*TASK DESCRIPTION:*
Swap "dropdown" for "drop-down menu" in the data starting at the line containing "I will coord(43,324)." and ending at the line containing "Select the 易方达沪深300ETF发起式联接", and return only those lines with nothing else altered.

*DATA SHOWN:*
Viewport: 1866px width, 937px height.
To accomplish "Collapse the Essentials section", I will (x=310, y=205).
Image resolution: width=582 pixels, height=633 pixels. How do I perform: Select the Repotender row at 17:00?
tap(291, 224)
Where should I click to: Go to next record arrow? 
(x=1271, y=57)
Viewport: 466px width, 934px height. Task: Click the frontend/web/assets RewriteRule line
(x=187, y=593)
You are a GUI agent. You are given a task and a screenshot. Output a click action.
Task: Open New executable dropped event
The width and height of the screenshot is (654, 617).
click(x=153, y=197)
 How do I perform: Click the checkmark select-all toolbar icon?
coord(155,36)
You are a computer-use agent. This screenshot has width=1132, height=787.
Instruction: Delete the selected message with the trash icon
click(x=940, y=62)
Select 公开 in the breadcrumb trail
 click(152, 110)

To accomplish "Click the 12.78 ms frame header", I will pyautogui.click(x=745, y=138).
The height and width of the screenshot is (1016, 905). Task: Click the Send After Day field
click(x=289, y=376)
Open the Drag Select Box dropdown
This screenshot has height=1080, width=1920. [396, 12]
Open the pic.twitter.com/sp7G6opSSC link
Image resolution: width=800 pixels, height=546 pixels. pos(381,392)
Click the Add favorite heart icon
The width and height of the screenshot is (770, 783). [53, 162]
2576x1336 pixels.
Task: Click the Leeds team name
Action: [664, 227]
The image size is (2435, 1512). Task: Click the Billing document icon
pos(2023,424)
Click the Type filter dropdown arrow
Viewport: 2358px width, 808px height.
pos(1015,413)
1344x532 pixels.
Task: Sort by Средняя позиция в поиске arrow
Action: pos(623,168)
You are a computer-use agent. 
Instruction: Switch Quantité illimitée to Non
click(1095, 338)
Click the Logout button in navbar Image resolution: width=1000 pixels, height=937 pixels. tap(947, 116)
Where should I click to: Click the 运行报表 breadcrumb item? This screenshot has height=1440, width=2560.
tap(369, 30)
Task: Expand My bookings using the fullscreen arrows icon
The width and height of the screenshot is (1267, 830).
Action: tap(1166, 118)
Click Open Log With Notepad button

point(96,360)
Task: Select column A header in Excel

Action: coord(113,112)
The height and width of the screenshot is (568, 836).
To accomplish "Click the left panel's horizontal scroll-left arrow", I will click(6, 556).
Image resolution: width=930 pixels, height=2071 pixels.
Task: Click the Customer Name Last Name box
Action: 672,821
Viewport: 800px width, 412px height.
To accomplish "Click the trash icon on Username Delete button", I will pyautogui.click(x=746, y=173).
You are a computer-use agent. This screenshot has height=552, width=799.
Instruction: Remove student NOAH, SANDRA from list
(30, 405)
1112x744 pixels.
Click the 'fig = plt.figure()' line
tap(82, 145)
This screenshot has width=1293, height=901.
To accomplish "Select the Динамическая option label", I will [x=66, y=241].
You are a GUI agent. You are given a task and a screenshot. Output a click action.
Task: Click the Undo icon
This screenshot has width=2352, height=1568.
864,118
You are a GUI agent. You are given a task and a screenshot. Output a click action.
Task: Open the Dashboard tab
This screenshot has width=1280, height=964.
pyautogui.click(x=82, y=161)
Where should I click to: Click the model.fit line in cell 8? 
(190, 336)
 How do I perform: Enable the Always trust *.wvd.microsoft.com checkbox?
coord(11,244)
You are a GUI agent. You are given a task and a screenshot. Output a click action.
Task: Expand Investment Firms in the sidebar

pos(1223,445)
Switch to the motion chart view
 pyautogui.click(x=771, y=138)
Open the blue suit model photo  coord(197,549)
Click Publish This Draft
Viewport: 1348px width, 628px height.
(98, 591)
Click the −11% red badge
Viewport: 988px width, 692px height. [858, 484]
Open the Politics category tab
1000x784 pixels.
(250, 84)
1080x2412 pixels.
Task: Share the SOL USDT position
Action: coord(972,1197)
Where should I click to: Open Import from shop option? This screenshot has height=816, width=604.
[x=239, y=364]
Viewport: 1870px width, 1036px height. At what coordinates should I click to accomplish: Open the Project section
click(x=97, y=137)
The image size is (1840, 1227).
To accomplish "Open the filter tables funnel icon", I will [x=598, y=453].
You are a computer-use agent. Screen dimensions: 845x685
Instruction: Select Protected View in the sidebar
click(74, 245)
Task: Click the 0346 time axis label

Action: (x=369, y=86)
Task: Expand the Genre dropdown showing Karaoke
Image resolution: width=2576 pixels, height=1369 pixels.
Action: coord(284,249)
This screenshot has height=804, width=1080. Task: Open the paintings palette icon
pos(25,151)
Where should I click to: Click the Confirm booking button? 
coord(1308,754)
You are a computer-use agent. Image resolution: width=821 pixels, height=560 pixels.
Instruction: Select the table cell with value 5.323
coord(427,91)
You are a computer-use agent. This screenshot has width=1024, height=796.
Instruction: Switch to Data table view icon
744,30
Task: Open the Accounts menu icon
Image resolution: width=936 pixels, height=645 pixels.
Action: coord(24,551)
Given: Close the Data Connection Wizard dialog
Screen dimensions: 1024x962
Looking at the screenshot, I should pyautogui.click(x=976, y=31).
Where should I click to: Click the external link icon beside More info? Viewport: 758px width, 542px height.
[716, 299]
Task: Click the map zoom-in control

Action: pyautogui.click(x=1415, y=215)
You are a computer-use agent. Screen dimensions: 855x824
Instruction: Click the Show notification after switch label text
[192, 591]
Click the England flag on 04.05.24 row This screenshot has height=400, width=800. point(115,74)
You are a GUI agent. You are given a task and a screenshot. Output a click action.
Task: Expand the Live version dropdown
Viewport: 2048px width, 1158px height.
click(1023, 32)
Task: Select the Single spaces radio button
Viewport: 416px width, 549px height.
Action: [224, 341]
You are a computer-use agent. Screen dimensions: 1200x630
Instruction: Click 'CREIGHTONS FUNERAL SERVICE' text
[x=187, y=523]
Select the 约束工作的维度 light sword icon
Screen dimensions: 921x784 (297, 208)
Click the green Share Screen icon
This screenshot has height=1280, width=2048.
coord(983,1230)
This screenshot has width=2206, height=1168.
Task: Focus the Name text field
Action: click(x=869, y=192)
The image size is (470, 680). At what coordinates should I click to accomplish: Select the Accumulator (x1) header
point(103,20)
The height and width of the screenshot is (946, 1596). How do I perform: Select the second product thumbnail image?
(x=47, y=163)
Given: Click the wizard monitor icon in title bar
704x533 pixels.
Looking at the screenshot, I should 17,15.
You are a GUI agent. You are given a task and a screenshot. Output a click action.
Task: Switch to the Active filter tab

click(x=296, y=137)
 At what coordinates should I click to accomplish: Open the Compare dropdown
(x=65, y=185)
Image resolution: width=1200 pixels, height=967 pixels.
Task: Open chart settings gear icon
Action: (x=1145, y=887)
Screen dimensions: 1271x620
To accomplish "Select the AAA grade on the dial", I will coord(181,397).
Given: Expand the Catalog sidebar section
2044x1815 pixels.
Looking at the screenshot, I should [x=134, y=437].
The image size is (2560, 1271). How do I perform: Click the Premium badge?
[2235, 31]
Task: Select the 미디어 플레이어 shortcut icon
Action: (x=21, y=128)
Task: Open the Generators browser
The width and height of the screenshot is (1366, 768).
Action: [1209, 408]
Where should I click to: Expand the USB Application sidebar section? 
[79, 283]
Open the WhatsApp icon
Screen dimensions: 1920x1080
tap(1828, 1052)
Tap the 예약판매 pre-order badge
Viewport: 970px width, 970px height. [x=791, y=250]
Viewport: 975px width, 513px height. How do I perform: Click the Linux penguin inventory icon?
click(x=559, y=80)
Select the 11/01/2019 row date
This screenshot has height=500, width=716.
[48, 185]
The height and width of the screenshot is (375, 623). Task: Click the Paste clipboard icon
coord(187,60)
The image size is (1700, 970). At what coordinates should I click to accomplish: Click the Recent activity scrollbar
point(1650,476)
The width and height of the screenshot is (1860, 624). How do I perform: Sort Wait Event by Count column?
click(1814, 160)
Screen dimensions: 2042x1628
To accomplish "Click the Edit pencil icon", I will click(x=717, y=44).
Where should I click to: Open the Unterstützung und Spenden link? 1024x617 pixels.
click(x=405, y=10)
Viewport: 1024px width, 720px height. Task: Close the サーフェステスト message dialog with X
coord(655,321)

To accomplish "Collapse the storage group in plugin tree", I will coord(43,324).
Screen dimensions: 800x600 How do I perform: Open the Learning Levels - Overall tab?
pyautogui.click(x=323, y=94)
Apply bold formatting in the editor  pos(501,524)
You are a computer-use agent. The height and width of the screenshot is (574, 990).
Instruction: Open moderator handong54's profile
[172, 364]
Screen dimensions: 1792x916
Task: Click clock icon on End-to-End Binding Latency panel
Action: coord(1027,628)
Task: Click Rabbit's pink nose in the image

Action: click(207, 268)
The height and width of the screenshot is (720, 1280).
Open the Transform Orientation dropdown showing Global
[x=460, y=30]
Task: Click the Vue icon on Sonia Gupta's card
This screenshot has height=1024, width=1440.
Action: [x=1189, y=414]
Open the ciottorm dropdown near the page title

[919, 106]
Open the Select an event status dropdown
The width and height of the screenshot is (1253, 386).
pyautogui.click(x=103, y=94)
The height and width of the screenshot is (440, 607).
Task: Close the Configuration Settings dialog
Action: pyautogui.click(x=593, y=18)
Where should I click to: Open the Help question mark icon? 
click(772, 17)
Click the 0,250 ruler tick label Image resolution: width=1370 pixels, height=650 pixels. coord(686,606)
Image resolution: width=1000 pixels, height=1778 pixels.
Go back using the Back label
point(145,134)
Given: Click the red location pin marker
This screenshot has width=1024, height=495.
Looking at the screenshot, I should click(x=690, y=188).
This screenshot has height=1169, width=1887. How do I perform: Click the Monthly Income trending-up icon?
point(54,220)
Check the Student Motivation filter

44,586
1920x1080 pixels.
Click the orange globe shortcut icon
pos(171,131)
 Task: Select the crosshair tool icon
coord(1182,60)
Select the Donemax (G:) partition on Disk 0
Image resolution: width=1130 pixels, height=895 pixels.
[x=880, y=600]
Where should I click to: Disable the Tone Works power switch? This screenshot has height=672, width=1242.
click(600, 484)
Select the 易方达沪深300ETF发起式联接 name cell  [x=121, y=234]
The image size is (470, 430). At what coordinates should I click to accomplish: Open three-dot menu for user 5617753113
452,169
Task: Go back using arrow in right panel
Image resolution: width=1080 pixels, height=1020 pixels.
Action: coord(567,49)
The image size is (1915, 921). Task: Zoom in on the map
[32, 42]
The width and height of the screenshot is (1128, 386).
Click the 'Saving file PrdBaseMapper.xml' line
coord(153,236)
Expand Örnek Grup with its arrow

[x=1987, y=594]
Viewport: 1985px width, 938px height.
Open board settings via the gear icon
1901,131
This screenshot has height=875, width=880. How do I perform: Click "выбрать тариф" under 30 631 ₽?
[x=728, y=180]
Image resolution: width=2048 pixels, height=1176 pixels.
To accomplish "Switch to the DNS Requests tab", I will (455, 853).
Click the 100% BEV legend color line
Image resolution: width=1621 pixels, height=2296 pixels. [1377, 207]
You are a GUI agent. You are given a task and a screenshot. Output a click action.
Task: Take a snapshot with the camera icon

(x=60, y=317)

*WORKED ANSWER:*
To accomplish "Collapse the storage group in plugin tree", I will coord(43,324).
Screen dimensions: 800x600 How do I perform: Open the Learning Levels - Overall tab?
pyautogui.click(x=323, y=94)
Apply bold formatting in the editor  pos(501,524)
You are a computer-use agent. The height and width of the screenshot is (574, 990).
Instruction: Open moderator handong54's profile
[172, 364]
Screen dimensions: 1792x916
Task: Click clock icon on End-to-End Binding Latency panel
Action: coord(1027,628)
Task: Click Rabbit's pink nose in the image

Action: click(207, 268)
The height and width of the screenshot is (720, 1280).
Open the Transform Orientation drop-down menu showing Global
[x=460, y=30]
Task: Click the Vue icon on Sonia Gupta's card
This screenshot has height=1024, width=1440.
Action: [x=1189, y=414]
Open the ciottorm drop-down menu near the page title

[919, 106]
Open the Select an event status drop-down menu
The width and height of the screenshot is (1253, 386).
pyautogui.click(x=103, y=94)
The height and width of the screenshot is (440, 607).
Task: Close the Configuration Settings dialog
Action: pyautogui.click(x=593, y=18)
Where should I click to: Open the Help question mark icon? 
click(772, 17)
Click the 0,250 ruler tick label Image resolution: width=1370 pixels, height=650 pixels. coord(686,606)
Image resolution: width=1000 pixels, height=1778 pixels.
Go back using the Back label
point(145,134)
Given: Click the red location pin marker
This screenshot has width=1024, height=495.
Looking at the screenshot, I should click(x=690, y=188).
This screenshot has height=1169, width=1887. How do I perform: Click the Monthly Income trending-up icon?
point(54,220)
Check the Student Motivation filter

44,586
1920x1080 pixels.
Click the orange globe shortcut icon
pos(171,131)
 Task: Select the crosshair tool icon
coord(1182,60)
Select the Donemax (G:) partition on Disk 0
Image resolution: width=1130 pixels, height=895 pixels.
[x=880, y=600]
Where should I click to: Disable the Tone Works power switch? This screenshot has height=672, width=1242.
click(600, 484)
Select the 易方达沪深300ETF发起式联接 name cell  [x=121, y=234]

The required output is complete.